> _SUPPLIED ENTRIES_
BEGIN
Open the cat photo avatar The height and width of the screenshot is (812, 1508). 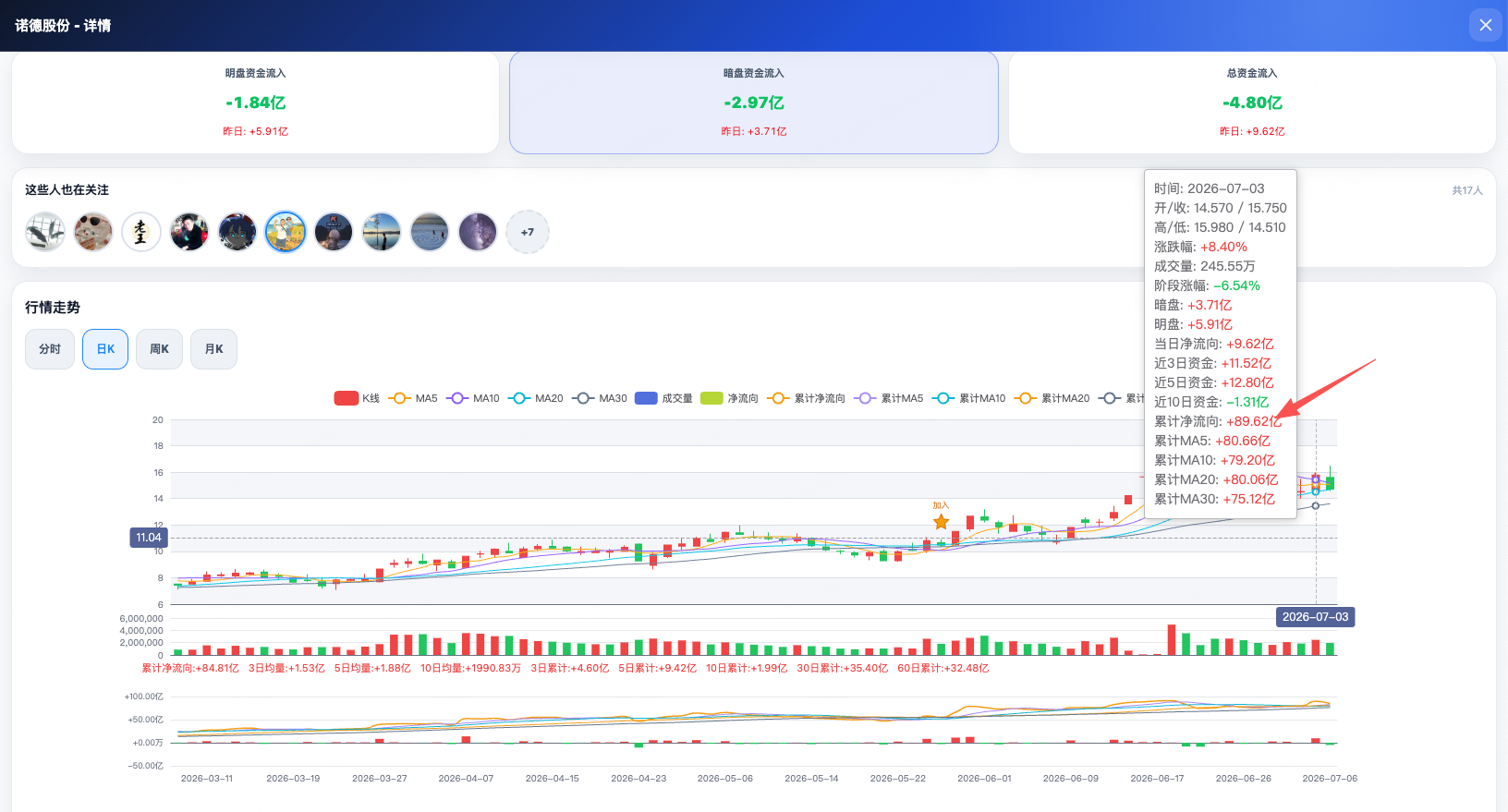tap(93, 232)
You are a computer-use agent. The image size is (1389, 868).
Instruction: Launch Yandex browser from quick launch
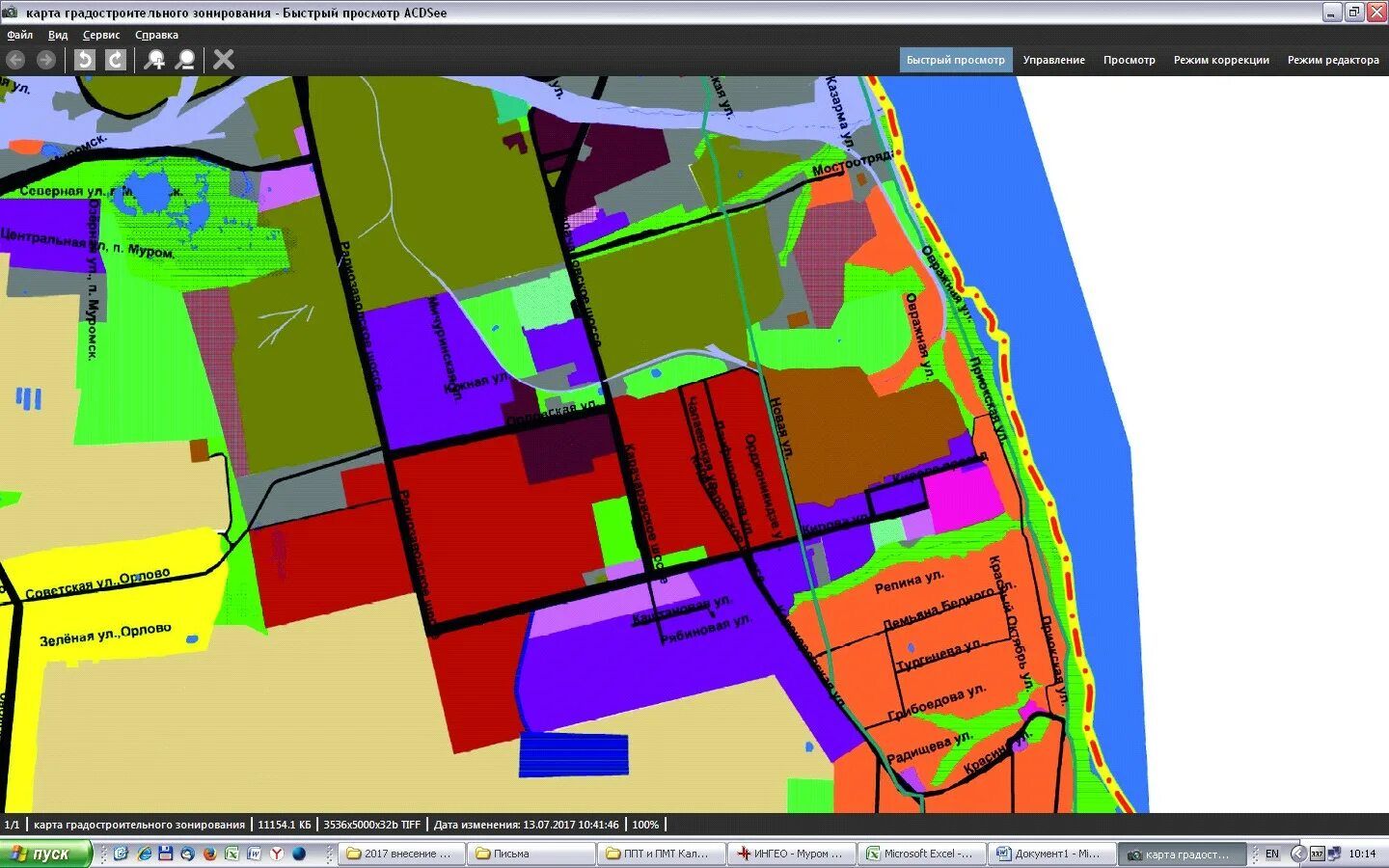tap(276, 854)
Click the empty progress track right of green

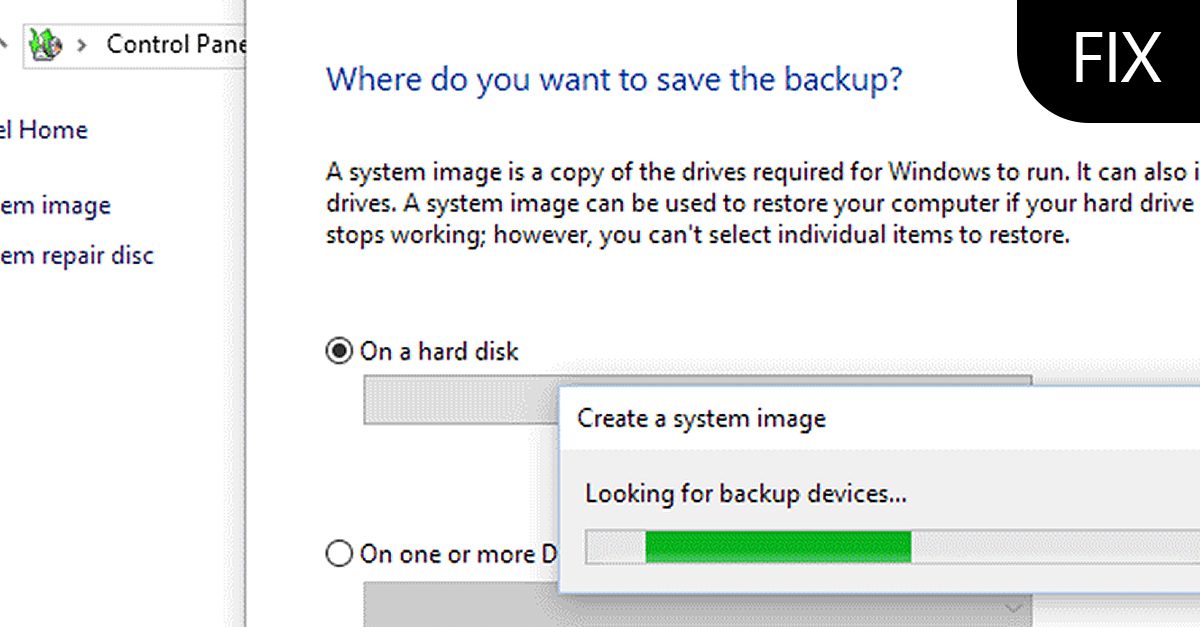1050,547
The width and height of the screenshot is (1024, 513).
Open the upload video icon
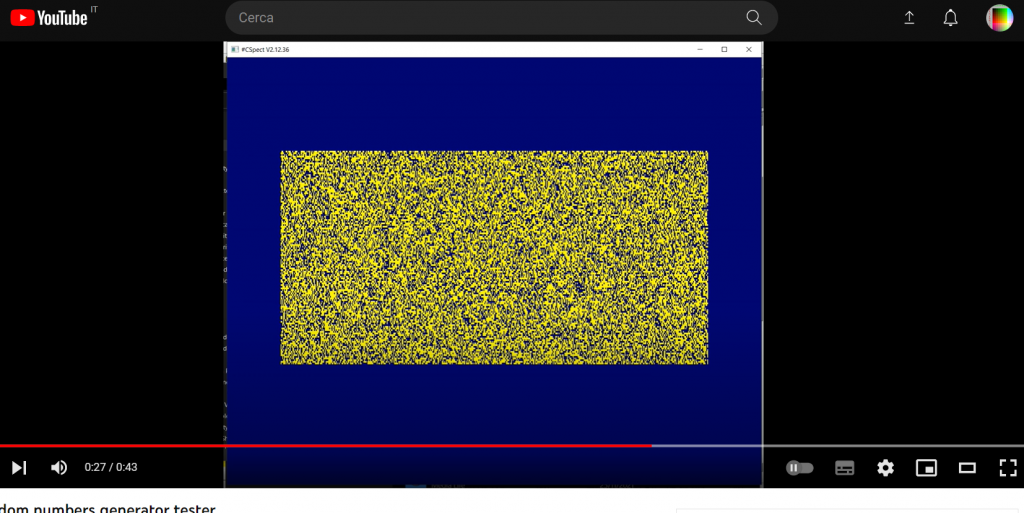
END
> _WHAT YOU NEED TO DO_
Leaving the pictures out, copy exactly the lines from the line that contains "You are a computer-use" to the last line of the data, both ends included.

> _EXPECTED ANSWER_
You are a computer-use agent. The image size is (1389, 868).
Instruction: Launch Yandex browser from quick launch
tap(276, 854)
Click the empty progress track right of green

1050,547
The width and height of the screenshot is (1024, 513).
Open the upload video icon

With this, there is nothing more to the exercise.